This essay offers "counsel to persons who are interested in the animals of the sea." 

Reasons for Public Interest in Marine Mammals

Many of you may want to become involved in one way or another with marine mammals such as sea otters, seals, manatees, or whales. Perhaps such interest has been prompted by Flipper the dolphin on television or Keiko the orca whale (a.k.a. killer whale) in the movies. Interest in marine mammals has also been generated by the underwater movies of Jacques Cousteau, publicity pleading for protection of endangered whales, or simply scientific curiosity. At any rate, there are many reasons for public interest in marine mammals including:

(1)  To save threatened populations, such as those of Florida manatees, monk seals, and right whales. Through nature programs and media exposure, the general public has become aware of many dangers facing the habitat and populations of marine mammals.

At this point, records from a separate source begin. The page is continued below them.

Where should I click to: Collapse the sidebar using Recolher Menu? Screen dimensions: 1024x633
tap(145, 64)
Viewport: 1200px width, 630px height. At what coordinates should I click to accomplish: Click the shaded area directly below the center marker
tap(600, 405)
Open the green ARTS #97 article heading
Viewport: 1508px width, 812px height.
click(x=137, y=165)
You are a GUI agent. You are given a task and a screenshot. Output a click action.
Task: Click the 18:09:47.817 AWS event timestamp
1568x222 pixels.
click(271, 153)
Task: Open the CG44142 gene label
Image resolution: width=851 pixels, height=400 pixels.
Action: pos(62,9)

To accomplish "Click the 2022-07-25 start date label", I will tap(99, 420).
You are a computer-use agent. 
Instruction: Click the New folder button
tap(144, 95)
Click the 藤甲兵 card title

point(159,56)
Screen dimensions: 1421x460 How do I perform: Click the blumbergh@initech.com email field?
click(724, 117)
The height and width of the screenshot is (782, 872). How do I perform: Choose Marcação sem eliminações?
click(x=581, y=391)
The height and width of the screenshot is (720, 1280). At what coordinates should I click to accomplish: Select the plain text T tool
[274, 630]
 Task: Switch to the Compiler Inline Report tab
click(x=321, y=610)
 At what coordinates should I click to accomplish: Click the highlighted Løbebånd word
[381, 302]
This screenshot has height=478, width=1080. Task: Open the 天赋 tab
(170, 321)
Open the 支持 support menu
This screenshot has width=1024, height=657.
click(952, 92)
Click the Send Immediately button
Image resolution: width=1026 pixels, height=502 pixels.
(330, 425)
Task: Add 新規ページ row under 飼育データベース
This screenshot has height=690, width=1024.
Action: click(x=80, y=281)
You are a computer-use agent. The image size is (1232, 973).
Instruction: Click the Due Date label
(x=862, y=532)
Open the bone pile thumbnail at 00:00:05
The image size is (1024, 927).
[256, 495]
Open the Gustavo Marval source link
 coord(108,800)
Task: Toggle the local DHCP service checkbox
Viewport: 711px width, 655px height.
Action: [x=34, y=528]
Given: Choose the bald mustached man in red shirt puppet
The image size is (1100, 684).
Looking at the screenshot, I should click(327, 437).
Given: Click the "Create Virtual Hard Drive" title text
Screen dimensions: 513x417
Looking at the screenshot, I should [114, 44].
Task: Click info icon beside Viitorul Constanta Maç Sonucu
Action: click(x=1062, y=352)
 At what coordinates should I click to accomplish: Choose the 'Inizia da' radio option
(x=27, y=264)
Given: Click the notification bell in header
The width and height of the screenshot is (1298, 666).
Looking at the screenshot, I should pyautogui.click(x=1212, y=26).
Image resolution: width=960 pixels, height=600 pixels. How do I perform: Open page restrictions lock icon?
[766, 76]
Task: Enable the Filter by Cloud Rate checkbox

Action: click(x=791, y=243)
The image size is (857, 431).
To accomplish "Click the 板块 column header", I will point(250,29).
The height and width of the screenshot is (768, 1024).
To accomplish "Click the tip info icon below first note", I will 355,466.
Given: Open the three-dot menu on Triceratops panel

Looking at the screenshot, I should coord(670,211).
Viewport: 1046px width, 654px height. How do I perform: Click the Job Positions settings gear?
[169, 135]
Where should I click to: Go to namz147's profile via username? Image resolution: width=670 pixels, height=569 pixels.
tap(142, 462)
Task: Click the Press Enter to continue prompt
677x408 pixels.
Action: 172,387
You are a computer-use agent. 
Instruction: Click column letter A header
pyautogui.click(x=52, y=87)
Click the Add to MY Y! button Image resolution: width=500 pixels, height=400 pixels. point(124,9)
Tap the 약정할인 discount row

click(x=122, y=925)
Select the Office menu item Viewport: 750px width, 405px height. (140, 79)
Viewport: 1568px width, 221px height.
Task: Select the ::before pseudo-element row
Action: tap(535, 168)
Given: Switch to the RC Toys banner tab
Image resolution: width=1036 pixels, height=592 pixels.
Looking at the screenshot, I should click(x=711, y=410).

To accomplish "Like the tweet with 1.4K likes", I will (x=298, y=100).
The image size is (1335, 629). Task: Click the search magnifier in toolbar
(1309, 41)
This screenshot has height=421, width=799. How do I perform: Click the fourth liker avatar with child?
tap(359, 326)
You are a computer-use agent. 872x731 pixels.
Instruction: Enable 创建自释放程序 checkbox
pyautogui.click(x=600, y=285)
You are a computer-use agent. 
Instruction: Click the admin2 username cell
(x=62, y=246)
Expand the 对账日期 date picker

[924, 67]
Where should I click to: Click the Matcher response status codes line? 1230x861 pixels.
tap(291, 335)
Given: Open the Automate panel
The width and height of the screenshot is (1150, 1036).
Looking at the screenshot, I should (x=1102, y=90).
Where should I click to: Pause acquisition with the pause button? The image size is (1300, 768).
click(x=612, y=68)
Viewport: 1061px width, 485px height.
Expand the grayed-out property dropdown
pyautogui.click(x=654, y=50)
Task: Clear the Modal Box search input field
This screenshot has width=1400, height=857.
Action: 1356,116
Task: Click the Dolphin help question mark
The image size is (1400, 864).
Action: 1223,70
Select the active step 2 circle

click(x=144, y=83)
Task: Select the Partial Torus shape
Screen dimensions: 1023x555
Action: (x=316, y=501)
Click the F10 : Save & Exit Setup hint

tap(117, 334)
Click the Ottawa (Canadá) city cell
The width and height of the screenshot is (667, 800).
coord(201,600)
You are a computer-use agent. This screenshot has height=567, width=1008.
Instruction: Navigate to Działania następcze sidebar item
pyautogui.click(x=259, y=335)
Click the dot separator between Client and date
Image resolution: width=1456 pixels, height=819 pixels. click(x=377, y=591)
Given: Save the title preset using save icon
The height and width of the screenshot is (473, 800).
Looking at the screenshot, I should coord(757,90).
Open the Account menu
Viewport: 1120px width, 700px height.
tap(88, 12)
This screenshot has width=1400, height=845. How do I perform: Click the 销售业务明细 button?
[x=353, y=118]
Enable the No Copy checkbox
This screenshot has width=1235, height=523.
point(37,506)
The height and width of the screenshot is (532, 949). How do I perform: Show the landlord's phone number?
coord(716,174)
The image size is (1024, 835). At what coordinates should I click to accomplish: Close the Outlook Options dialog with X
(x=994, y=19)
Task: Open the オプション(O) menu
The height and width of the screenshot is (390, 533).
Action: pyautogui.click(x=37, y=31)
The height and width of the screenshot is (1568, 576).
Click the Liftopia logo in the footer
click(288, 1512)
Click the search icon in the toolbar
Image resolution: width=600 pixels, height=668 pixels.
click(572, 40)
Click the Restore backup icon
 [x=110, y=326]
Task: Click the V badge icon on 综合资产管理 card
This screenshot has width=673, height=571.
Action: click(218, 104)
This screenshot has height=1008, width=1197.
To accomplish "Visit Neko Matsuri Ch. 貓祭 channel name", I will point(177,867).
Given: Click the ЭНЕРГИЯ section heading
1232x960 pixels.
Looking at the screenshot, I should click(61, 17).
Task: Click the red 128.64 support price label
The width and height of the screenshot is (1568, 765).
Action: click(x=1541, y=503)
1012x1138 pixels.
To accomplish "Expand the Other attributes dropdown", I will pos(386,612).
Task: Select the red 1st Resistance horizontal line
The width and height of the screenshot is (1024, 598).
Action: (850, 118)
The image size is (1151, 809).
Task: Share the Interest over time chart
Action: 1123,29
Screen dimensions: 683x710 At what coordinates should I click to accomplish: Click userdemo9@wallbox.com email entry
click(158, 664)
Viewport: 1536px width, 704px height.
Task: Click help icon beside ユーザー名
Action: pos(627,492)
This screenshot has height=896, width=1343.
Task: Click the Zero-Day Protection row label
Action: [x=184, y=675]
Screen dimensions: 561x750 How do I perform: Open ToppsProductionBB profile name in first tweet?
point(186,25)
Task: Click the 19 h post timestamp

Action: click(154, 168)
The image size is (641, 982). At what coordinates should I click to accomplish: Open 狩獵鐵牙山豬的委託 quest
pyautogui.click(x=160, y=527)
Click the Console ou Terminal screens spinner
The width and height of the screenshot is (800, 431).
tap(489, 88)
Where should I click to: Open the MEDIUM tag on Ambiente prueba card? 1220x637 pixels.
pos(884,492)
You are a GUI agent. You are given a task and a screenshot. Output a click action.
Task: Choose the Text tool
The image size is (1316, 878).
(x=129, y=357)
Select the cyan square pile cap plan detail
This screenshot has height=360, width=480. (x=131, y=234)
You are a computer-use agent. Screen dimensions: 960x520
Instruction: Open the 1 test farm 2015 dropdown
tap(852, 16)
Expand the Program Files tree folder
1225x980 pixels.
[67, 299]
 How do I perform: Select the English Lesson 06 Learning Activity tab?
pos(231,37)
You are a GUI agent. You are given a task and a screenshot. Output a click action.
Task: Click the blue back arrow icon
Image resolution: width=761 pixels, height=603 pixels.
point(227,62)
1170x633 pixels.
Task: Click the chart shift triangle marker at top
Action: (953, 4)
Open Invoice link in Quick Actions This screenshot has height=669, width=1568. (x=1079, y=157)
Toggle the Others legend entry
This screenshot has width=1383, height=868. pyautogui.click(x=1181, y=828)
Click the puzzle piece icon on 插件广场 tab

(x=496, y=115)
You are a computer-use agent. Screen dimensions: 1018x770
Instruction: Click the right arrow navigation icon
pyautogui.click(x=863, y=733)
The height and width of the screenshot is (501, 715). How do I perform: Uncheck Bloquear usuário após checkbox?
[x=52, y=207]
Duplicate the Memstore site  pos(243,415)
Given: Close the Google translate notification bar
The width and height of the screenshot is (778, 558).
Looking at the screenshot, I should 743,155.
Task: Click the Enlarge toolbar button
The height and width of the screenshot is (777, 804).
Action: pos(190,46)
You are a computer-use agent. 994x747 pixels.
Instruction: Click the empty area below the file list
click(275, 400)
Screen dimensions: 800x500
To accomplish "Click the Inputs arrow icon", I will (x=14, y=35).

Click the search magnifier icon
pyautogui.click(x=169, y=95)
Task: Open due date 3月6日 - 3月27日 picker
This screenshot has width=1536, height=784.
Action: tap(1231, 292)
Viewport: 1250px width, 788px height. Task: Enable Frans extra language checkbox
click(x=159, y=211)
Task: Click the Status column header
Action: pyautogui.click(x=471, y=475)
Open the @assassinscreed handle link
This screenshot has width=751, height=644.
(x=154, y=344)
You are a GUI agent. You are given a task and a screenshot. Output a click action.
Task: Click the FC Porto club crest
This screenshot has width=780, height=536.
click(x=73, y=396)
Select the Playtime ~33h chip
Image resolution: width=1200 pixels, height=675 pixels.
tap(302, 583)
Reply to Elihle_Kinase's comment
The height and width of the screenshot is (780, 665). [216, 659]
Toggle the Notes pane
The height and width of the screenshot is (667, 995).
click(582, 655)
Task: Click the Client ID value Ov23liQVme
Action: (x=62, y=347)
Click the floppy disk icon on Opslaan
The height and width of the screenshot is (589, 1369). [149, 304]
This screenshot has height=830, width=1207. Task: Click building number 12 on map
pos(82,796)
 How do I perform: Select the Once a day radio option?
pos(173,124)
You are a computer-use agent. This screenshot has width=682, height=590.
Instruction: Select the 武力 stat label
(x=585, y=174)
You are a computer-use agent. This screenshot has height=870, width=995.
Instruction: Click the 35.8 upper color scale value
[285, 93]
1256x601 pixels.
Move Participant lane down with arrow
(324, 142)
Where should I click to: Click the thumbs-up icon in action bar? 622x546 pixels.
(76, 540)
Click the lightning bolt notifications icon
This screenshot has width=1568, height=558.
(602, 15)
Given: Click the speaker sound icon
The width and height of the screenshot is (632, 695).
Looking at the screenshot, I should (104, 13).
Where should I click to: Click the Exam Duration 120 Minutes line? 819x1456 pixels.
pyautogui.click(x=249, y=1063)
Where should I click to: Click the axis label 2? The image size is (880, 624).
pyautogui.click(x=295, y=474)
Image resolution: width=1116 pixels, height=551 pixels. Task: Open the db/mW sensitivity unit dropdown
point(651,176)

(2)  To protect species of marine mammals from over exploitation.  Marine mammals have relatively low rates of net reproduction.   That is, they cannot recover from over-exploitation quickly and they are easily over-exploited.  For example, most of the species of baleen whales were over-exploited from the 17th to early 20th centuries.

(3)  To develop educational tools useful in teaching respect for wildlife (the ethic) and in teaching wildlife management (the art and science). Some educators are teachers, while others are outdoor writers, curators of public aquariums, professional photographers, or nature guides employed by ecotourism companies for tours of the marine environment.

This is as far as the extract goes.